Emory Surgery NSQIP Celebration: 10,000 Lives Strong
Built by surgeons for surgeons, the American College of Surgeons (ACS) National Surgical Quality Improvement Program (NSQIP) is a nationally validated, risk-adjusted, outcomes-based program that provides participating hospitals with tools, analyses, and reports to make informed decisions about improving quality of care. The program has proven to be highly effective in assisting its members in enhancing the quality of their surgical care while also reducing complications and costs.
In recognition of Emory University Hospital's (EUH) decade of membership in ACS NSQIP, followed by Children's Healthcare of Atlanta's (CHOA) participation since 2010, and Emory University Hospital Midtown's (EUHM) since 2015, "Emory Surgery NSQIP Celebration: 10,000 Lives Strong" was held on November 13, 2018, at the Miller Award Alumni House.
The broad cross section of Emory School of Medicine and Emory Healthcare professionals that attended the event was an appropriate tribute to the multidisciplinary team approach that made it possible for many of the Emory Department of Surgery's ACS NSQIP-associated initiatives and efforts to achieve their goals throughout the years, particularly the ultimate aims of lowering patient readmissions and overall mortality, resulting in such kudos as EUH being recognized by NSQIP for having meritorious outcomes in surgical patient care in 2017.

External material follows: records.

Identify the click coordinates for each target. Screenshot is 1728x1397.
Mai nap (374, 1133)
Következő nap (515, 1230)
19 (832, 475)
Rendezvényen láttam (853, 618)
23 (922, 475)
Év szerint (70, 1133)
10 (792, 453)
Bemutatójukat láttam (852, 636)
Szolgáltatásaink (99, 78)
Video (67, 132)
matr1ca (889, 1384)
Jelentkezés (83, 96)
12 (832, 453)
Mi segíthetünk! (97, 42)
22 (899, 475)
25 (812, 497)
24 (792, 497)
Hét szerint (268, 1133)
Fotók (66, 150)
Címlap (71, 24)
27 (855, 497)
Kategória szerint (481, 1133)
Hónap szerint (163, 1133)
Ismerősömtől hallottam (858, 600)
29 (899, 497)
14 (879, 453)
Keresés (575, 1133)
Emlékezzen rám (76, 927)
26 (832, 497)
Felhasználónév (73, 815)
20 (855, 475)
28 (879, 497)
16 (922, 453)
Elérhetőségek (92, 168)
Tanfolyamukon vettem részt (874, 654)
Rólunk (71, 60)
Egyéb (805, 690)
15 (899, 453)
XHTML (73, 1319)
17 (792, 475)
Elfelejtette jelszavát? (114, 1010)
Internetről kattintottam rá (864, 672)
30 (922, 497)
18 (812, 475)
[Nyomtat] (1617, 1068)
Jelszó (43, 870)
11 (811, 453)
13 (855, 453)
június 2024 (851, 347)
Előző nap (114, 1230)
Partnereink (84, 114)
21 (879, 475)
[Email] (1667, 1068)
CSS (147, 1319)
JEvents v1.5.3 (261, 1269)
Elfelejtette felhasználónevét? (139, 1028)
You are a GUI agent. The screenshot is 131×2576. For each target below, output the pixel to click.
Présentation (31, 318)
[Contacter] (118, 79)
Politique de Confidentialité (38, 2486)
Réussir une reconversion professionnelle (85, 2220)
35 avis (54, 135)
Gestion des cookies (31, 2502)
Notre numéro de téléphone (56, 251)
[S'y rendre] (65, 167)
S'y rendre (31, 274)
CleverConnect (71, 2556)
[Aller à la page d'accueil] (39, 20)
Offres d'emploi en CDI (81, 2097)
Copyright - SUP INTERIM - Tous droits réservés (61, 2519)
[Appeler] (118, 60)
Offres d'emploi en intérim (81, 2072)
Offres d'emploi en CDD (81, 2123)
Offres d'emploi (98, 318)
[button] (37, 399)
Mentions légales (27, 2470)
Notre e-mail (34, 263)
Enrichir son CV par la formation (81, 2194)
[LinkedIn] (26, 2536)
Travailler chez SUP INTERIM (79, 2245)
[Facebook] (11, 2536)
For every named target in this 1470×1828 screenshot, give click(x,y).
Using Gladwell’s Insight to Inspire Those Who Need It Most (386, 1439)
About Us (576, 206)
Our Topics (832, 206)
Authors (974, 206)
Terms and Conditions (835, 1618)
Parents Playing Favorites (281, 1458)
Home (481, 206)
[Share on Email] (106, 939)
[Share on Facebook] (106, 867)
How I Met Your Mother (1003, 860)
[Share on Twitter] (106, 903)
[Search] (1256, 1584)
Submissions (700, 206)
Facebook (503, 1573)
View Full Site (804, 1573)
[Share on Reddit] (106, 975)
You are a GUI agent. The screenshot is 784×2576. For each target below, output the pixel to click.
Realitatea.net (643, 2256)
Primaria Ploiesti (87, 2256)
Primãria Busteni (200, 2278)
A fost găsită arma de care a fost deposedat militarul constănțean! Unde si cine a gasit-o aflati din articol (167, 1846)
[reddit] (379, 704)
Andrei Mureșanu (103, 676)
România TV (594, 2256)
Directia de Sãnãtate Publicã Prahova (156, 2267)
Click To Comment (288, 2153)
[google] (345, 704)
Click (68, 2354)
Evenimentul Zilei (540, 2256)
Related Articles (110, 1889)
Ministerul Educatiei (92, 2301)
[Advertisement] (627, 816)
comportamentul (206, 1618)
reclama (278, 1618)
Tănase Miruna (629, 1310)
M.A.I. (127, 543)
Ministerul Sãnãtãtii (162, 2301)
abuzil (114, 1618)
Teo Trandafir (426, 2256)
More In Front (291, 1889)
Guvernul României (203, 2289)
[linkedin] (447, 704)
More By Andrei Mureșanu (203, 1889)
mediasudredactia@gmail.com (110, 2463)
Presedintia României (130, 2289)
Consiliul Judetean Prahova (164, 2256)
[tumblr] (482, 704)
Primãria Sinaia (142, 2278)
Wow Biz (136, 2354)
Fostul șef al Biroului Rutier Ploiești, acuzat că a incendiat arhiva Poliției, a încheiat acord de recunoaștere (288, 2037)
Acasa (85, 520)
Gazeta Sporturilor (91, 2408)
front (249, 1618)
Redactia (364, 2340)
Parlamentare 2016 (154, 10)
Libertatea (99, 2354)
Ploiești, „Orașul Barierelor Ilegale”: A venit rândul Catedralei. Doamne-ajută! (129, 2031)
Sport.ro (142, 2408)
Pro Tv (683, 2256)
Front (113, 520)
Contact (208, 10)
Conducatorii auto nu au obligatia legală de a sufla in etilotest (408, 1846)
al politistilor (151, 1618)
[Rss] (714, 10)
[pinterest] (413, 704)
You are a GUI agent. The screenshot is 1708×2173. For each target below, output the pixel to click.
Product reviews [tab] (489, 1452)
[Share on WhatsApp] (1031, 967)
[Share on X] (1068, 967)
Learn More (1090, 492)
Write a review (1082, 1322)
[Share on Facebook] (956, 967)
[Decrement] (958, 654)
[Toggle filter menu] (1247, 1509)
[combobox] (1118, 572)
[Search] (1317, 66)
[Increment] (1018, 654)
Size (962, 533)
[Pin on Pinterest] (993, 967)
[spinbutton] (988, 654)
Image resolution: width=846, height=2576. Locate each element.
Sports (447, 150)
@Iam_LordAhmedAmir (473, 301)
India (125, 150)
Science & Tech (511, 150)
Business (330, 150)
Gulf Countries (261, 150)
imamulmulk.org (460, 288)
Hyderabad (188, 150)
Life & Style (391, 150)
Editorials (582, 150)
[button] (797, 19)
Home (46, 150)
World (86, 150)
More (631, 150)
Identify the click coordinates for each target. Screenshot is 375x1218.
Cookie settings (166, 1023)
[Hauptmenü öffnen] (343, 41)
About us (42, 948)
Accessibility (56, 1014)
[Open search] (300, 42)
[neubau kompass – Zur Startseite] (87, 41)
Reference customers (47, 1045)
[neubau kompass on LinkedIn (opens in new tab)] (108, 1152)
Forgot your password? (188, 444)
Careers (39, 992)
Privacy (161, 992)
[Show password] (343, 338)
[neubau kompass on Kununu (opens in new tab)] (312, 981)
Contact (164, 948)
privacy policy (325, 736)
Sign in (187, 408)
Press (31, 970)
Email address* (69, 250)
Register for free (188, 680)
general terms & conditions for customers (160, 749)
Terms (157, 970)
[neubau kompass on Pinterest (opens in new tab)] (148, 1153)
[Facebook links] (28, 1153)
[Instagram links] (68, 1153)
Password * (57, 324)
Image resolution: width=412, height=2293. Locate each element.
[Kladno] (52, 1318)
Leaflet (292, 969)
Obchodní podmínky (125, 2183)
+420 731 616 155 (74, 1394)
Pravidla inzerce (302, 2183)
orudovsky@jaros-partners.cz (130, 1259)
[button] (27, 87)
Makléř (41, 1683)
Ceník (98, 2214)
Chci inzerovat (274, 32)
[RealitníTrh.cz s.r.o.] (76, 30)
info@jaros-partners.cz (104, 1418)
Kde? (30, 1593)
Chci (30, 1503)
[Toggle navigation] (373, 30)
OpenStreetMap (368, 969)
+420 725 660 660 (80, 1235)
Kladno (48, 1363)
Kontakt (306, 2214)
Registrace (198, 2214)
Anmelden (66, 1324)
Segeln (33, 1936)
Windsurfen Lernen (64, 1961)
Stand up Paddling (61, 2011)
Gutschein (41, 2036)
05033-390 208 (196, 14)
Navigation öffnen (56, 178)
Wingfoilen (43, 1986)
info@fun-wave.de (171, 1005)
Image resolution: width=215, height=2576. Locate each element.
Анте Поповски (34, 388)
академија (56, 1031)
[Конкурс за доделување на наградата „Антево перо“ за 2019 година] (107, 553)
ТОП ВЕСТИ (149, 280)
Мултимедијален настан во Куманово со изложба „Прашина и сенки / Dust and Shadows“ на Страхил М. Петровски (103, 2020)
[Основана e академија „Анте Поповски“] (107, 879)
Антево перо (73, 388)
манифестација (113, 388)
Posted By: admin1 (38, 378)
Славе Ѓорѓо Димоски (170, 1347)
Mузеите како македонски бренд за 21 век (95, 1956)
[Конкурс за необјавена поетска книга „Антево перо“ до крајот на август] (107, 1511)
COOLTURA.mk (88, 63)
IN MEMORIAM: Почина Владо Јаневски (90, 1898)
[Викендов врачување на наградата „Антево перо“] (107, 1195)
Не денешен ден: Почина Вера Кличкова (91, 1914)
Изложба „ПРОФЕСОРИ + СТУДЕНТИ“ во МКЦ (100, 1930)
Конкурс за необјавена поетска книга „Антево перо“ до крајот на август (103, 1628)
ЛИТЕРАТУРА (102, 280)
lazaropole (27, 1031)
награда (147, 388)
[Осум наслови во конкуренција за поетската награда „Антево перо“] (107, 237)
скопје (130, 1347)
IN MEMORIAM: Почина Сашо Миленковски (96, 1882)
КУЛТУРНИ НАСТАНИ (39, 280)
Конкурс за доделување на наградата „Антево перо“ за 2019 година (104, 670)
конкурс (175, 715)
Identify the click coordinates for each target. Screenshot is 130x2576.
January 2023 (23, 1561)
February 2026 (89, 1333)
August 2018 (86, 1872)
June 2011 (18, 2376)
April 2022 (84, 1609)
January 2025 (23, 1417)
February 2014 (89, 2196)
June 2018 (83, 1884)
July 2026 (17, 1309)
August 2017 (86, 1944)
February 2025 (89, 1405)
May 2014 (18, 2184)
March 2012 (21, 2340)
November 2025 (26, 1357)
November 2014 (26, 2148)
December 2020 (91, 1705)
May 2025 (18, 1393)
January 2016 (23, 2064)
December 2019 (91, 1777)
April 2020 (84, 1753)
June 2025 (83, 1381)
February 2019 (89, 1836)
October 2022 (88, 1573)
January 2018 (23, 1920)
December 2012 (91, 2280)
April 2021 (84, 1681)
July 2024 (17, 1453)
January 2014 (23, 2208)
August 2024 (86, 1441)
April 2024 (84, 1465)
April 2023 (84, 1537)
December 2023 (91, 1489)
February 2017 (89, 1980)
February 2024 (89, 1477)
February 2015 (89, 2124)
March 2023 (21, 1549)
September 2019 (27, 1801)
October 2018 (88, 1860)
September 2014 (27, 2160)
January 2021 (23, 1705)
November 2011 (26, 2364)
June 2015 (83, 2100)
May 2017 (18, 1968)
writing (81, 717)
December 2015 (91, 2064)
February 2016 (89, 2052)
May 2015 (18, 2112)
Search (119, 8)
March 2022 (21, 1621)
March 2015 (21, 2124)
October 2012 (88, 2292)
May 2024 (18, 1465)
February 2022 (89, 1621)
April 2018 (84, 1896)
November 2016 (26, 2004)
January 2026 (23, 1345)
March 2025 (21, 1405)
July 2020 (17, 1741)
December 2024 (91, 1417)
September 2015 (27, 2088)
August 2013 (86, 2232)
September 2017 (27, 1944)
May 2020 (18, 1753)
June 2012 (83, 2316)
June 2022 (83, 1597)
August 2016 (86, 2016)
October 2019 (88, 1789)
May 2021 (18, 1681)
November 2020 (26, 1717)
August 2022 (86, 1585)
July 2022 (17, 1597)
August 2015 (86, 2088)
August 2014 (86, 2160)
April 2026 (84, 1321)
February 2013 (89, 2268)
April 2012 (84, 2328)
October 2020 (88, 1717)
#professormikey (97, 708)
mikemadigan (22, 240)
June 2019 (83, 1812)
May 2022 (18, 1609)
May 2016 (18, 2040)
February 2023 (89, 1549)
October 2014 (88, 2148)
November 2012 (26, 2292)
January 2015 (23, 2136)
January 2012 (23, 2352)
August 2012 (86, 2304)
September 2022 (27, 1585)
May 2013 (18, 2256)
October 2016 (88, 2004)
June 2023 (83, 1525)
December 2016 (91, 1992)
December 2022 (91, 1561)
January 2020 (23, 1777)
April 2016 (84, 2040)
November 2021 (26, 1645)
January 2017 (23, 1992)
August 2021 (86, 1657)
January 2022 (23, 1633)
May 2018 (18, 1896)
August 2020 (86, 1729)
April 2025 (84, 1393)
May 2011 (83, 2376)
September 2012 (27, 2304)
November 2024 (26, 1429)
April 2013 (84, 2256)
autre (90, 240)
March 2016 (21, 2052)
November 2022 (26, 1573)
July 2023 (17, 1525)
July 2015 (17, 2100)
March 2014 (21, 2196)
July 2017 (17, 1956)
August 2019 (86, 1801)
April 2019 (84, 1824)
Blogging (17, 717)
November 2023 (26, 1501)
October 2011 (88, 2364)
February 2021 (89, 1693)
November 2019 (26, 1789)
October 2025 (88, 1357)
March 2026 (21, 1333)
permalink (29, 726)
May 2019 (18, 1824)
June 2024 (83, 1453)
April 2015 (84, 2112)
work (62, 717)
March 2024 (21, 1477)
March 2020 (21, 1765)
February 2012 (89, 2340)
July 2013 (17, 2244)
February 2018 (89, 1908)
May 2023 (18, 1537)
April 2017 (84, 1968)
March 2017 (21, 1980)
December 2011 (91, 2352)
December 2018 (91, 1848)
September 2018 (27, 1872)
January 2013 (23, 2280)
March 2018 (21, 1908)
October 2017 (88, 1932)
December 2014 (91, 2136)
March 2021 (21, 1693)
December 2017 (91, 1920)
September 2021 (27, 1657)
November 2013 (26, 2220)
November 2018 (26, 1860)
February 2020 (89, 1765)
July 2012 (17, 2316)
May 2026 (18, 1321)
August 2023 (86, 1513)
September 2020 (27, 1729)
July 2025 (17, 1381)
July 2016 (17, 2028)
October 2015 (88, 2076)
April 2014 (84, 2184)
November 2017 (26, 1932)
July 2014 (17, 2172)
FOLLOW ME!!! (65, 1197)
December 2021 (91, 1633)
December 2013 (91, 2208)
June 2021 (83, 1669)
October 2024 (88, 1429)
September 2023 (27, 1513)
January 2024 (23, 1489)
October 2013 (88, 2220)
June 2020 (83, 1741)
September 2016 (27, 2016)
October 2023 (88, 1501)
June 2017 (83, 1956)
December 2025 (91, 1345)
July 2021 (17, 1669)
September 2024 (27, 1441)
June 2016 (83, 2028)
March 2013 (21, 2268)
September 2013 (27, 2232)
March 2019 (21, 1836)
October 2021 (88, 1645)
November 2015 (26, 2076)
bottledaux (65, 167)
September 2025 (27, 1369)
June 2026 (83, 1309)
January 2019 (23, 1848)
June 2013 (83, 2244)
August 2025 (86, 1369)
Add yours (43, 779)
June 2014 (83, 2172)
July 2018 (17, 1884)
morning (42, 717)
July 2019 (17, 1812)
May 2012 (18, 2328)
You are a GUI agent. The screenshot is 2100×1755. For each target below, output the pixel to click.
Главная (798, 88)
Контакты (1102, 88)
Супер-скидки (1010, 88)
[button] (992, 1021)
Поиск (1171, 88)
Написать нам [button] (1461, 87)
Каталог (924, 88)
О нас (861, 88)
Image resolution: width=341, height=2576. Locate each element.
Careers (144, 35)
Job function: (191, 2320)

The three featured speakers were William Bornstein, MD, PhD, chief medical officer and chief quality and patient safety officer for Emory Healthcare, John Sweeney, MD, chair of Emory Surgery, and Joe Sharma, MD, EUH's NSQIP champion and Emory Surgery's chief quality officer.
Dr. Sweeney and Dr. Bornstein focused on the history of NSQIP, which was initially developed in the 1990s by the U.S. Department of Veterans Affairs to upgrade the quality of care in its hospitals. After observing improved operative outcomes, the VA launched a pilot study at EUH, Michigan Medicine Hospital, and Kentucky's Albert B. Chandler Hospital to determine if NSQIP could be useful in private hospitals as well. The answer was yes, and in 2000, the ACS initiated its own pilot NSQIP program, and began enrolling additional hospitals in 2004. Under the direction of Dr. Sweeney, then Emory Surgery's chief of quality, EUH joined ACS NSQIP in 2009.
Dr. Sharma, who became the steward of EUH's partnership with NSQIP, described overseeing the collection of patient data from EUH's general, plastics, oncology, colorectal, endocrine, and critical care service lines, and the submission of 30-day outcomes and other categories from this gradually accreting data to NSQIP. The phrase "10,000 Lives Strong" refers to this patient database, which has now grown to containing information from almost 13,000 cases amassed from EUH, Egleston, and EUHM, and is an essential source for acquiring the risk-adjusted and benchmarked outcomes that fuel Emory Surgery's ongoing improvement efforts.
Dr. Sharma then reviewed the number of adverse outcomes prevented at each facility in numerous categories after enacting NSQIP-influenced improvements, and enumerated several of the successful improvement projects that evolved from analyses of NSQIP's benchmarked data, including lowering the incidence of surgical site infections, preventing urinary tract infections, reducing post-operative incidence of pneumonia, decreasing complications after colorectal surgery, and lessening patient time on the ventilator in the ICU.
After announcing ACS NSQIP's ranking of EUH as a meritorious performing hospital and reading from a congratulatory letter sent by Clifford Y. Ko, MD, director of the division of research and optimal patient care of the ACS, who cited EUH "as one of the original ACS NSQIP hospitals" and praised Emory for being "a leader in surgical quality," Dr. Sharma concluded the formal portion of the celebration with a call to action for expanding NSQIP investment to clinical providers throughout Atlanta and the state of Georgia.
"We must take the momentum that exists right now, and use it to expand the NSQIP relationship throughout the city and beyond," he said. "The most logical places to start are the remaining institutions in our own backyard: Emory Saint Joseph's Hospital, Emory Johns Greek Hospital, and Grady Memorial Hospital. As this process has developed and continues to do so, we have all learned that partnering with NSQIP benefits all stakeholders, most importantly our patients and their families."